§ Passage provided:

____

Nothing changed. As the church authorities knew nothing would change: they still had control of the health system through religiously owned and run public hospitals and control of the ethics committees of private hospitals, and through their all-powerful and all-encompassing grip on the education system. To this day, everyone training to be a teacher in the state primary system has to qualify with a Certificate in Religious Education. That's Roman Catholic education.
It emerged recently that in Mary Immaculate Training College for Teachers in Limerick, the students spend four times as many hours studying (Catholic) religion as they do studying science.
Just as it emerged many years ago in studies carried out by the OECD that 23 per cent of all Irish adults between the ages of 16 and 65 are functionally illiterate, that is, cannot read the destination on a bus, or the directions on a packet of medication. The response of successive governments has been to ignore the unpalatable truth, even to deny it flatly, and certainly not to adjust the balance of instruction. The future may not be safe for democracy or knowledge, but at least it's safe for good Catholic indoctrination.

____

§ Required work:
[1] According to the passage on church influence in Ireland, what share of Irish adults between the ages of 16 and 65 did OECD studies find to be functionally illiterate?
[2] List everything that, according to the passage on church influence in Ireland, the church authorities still had control of.
[3] Write out the passage on church influence in Ireland from "Nothing changed. As" to "do studying science.".
The lines have no connection to the passage on church influence in Ireland.

§ Records shown:
____

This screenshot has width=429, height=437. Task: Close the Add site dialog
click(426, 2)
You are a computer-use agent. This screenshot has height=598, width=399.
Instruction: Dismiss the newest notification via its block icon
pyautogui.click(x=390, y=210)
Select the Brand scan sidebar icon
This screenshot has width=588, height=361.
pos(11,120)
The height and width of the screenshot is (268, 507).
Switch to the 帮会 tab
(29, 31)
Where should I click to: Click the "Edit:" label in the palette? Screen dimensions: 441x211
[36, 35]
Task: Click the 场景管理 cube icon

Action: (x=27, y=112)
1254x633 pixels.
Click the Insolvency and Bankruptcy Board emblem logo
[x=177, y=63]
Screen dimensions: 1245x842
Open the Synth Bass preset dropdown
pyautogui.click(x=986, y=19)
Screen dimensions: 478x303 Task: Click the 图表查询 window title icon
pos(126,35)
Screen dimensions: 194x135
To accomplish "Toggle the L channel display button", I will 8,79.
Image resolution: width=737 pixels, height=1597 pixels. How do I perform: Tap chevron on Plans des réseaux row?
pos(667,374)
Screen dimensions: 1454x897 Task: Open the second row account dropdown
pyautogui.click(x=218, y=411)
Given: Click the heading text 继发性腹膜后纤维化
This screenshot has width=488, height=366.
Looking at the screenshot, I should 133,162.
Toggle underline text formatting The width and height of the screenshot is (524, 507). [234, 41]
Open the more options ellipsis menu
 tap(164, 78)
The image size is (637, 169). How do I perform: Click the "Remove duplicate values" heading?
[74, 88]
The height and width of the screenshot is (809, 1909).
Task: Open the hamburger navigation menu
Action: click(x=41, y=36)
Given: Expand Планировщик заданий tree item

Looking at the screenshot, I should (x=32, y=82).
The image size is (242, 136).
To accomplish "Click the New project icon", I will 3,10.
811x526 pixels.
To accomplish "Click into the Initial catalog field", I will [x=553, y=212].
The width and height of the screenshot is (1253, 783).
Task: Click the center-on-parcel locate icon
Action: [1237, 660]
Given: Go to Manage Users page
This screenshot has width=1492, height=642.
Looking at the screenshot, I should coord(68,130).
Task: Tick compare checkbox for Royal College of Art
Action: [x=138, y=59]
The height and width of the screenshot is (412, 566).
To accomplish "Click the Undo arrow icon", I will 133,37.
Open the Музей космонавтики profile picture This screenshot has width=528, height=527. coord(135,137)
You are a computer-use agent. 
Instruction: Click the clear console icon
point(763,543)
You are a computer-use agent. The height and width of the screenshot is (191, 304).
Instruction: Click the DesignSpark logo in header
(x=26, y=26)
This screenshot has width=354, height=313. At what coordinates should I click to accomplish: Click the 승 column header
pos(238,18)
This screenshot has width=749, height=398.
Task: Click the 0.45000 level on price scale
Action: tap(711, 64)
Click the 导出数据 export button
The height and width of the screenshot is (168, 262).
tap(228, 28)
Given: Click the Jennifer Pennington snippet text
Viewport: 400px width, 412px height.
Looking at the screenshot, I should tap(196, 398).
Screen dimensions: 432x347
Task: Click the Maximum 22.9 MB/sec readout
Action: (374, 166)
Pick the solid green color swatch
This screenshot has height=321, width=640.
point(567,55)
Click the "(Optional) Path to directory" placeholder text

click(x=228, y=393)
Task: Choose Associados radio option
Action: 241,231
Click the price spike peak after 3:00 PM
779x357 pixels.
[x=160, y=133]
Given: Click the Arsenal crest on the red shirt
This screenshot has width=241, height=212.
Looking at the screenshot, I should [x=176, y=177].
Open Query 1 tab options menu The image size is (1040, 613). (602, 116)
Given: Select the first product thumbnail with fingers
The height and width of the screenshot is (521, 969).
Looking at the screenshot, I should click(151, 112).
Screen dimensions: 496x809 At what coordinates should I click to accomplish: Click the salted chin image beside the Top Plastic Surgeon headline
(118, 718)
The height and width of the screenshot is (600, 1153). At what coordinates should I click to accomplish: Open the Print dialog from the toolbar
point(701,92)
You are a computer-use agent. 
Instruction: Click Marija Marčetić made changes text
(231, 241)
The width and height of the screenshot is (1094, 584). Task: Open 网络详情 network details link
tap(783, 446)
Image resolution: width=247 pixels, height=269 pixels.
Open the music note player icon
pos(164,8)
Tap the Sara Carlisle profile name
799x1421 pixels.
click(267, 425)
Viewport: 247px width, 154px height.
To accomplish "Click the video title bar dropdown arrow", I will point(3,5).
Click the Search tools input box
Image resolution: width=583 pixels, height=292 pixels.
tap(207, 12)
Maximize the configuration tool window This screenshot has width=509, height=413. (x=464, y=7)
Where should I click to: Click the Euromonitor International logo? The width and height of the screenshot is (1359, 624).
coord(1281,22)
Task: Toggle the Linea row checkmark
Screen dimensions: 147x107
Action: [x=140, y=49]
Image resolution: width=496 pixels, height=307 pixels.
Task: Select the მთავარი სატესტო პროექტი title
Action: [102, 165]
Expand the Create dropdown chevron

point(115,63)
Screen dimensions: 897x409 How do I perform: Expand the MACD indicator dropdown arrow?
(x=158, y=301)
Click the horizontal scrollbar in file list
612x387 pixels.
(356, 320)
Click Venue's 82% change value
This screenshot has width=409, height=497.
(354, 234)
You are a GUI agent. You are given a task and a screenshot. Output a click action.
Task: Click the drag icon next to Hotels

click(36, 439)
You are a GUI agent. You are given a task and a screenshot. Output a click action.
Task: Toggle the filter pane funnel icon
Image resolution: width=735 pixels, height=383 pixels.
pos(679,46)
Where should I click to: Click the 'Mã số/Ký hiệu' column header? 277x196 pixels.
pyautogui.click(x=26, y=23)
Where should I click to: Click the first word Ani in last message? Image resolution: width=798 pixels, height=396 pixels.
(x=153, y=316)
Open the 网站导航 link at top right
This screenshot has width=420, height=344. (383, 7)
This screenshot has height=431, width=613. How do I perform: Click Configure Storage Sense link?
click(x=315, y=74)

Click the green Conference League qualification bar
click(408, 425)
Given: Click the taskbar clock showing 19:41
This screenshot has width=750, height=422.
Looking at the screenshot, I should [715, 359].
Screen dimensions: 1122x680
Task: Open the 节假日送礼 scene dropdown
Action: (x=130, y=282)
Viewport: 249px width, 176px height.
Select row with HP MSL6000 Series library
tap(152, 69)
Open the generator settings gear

____

§ Solutions below:
[1] 23 per cent

[2]
- The health system, through religiously owned and run public hospitals
- The ethics committees of private hospitals
- The education system

[3]
Nothing changed. As the church authorities knew nothing would change: they still had control of the health system through religiously owned and run public hospitals and control of the ethics committees of private hospitals, and through their all-powerful and all-encompassing grip on the education system. To this day, everyone training to be a teacher in the state primary system has to qualify with a Certificate in Religious Education. That's Roman Catholic education.
It emerged recently that in Mary Immaculate Training College for Teachers in Limerick, the students spend four times as many hours studying (Catholic) religion as they do studying science.